Iran just raised the stakes on the most dangerous game of chicken in global energy markets. Deputy Speaker Ali Nikzad announced on May 7 that Iran has effectively closed the Strait of Hormuz and warned that the Bab al-Mandab Strait could be next.
That’s not one but two of the world’s most critical oil chokepoints under threat simultaneously. The Strait of Hormuz handles roughly 20% of global oil supply. The Bab al-Mandab accounts for about 10%. Together, they represent nearly a third of the world’s seaborne oil traffic.
For crypto traders who think this is purely an energy story, think again. Bitcoin has already demonstrated sharp sensitivity to Hormuz developments, surging past $78,000 during earlier reopening announcements and dropping hard on re-closures. Reported liquidation events in the crypto market hit $593 million as Bitcoin whipsawed on Iran-related news.
What’s actually happening in the strait
The Strait of Hormuz, a narrow waterway between Iran and Oman, has faced effective closures and restrictions since February 2026. Iran’s Revolutionary Guard Corps has been enforcing these restrictions through VHF radio warnings to tankers and, as of March, official closure confirmations.

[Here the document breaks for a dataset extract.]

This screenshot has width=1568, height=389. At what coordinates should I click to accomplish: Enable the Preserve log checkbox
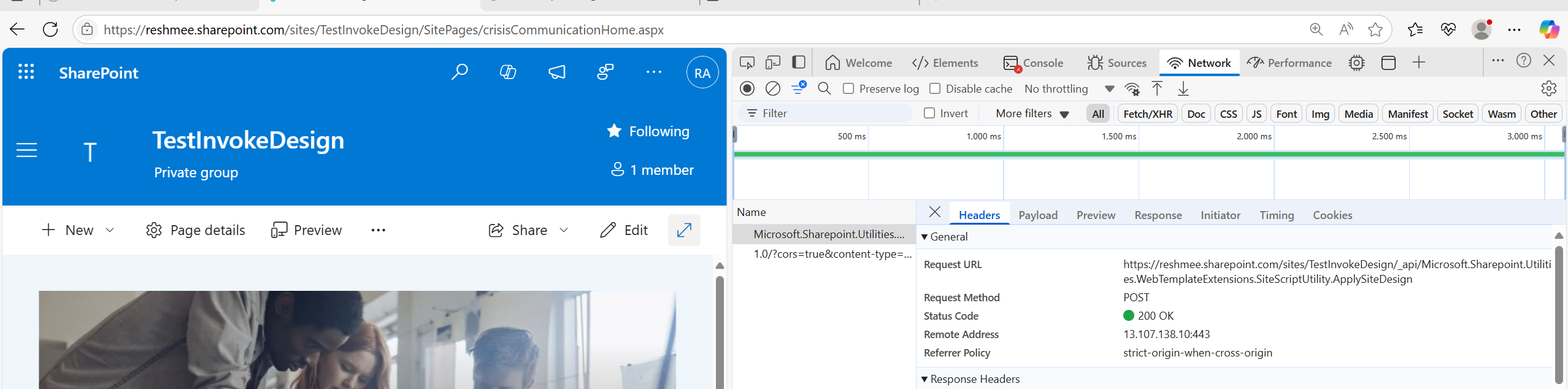[x=848, y=89]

The escalation fits within broader regional tensions involving the US, Israel, and Iranian-backed groups including Hezbollah and the Houthis. The Houthis, Iran’s allies in Yemen, have already been exerting influence over the Bab al-Mandab Strait, which connects the Red Sea to the Gulf of Aden.
Nikzad framed the potential Bab al-Mandab closure as conditional, suggesting it would happen “if necessary” based on the trajectory of regional hostilities.
Iran’s crypto pivot adds another layer
Iran has reportedly been exploring the collection of crypto-based transit fees from oil tankers navigating these waterways, a concept that began taking shape around April 2026.
In English: Iran may be looking to charge ships in Bitcoin or other digital currencies to pass through chokepoints it controls. This would serve a dual purpose. It sidesteps US dollar-denominated sanctions infrastructure, and it creates a novel demand driver for crypto assets tied directly to physical commodity flows.
What this means for investors
Bitcoin’s price action around strait closures and reopenings has been dramatic enough to generate nearly $600 million in liquidations in a single event. For oil markets, prolonged closures of Hormuz alone would constrain a fifth of global supply. Adding Bab al-Mandab to the equation could push oil prices into territory that would ripple through every sector of the global economy.
The risk runs in both directions. A diplomatic resolution or military intervention that reopens both straits could trigger the same kind of violent unwind that produced those $593 million in liquidations.